James Bond’s Golden Gun
1.In this super-crisis, central bank interest rate & quantitative easing (QE) policies have been the main drivers of the gold price. Many gold analysts and investors thought the bond market would crash, setting off a 1970s-style surge in gold stocks.
2.That hasn’t happened, because the US central bank is committed to maintaining low interest rates (high bond prices), until 2015.The financial system would close down if the bank stopped buying bonds now. I f that happened, guns would quickly replace silver, as the poor man’s gold.
3.The bank has committed itself to continuing QE, until the unemployment rate drops to 6.5%. The latest jobs report showed that the unemployment rate just rose to 7.9%. That data is going to make the Fed even more aggressive in its open market operations involving the T-bond.
4.I refer to gold bullion as Queen Gold, and the US T-bond as her secret agent James T. Bond. At some point, Sir James is going to outlive his usefulness to your queen, and a great bear market in bonds will unfold.
5.Specifically, I believe that the pressure put on all fiat currencies by the global tidal wave of QE, will make it appear that hyperinflation is a done deal. I don’t think you are going to experience full hyperinflation in this crisis, but you’ll get something very close to it.
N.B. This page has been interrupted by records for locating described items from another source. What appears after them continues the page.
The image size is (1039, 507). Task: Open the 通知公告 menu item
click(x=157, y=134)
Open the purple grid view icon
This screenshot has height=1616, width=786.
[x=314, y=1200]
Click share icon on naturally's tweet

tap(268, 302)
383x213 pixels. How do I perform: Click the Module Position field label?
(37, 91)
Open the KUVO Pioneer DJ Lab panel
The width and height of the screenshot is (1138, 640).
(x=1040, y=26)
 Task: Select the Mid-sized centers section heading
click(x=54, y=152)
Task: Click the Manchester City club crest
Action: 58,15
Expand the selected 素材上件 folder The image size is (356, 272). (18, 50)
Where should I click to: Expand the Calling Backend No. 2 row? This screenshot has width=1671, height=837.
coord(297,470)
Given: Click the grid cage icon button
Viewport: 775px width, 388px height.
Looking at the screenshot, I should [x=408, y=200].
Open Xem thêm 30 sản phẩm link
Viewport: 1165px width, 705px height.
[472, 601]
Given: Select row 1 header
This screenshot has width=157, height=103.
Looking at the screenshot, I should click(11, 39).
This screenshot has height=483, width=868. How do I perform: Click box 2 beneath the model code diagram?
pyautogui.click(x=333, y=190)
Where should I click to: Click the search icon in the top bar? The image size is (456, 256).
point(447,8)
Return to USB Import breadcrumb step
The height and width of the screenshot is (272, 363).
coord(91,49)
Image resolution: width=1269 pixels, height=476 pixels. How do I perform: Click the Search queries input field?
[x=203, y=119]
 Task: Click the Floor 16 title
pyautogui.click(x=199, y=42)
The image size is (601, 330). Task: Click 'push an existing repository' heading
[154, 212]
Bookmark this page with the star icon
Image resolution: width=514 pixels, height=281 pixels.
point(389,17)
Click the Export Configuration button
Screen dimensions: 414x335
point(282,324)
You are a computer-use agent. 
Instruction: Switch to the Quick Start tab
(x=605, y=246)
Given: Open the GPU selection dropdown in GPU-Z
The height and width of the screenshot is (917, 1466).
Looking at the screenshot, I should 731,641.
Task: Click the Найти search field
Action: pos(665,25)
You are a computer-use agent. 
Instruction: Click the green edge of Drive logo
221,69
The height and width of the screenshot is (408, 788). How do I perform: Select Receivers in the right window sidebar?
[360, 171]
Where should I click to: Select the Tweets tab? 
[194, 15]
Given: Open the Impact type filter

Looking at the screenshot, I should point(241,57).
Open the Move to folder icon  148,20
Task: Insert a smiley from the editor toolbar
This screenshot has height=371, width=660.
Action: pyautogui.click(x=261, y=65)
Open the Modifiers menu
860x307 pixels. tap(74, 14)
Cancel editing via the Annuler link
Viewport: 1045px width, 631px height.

6.As that happens, central banks around the world will likely begin raising rates aggressively, to combat the severe institutional loss of confidence in all fiat currencies.
7.So, should you hold & buy gold stocks now, or wait until 2015? The answer is that you should buy now.
8.Why buy now? The answer is now, because when gold first traded above $1800, institutional money managers showed strong interest in buying gold stocks.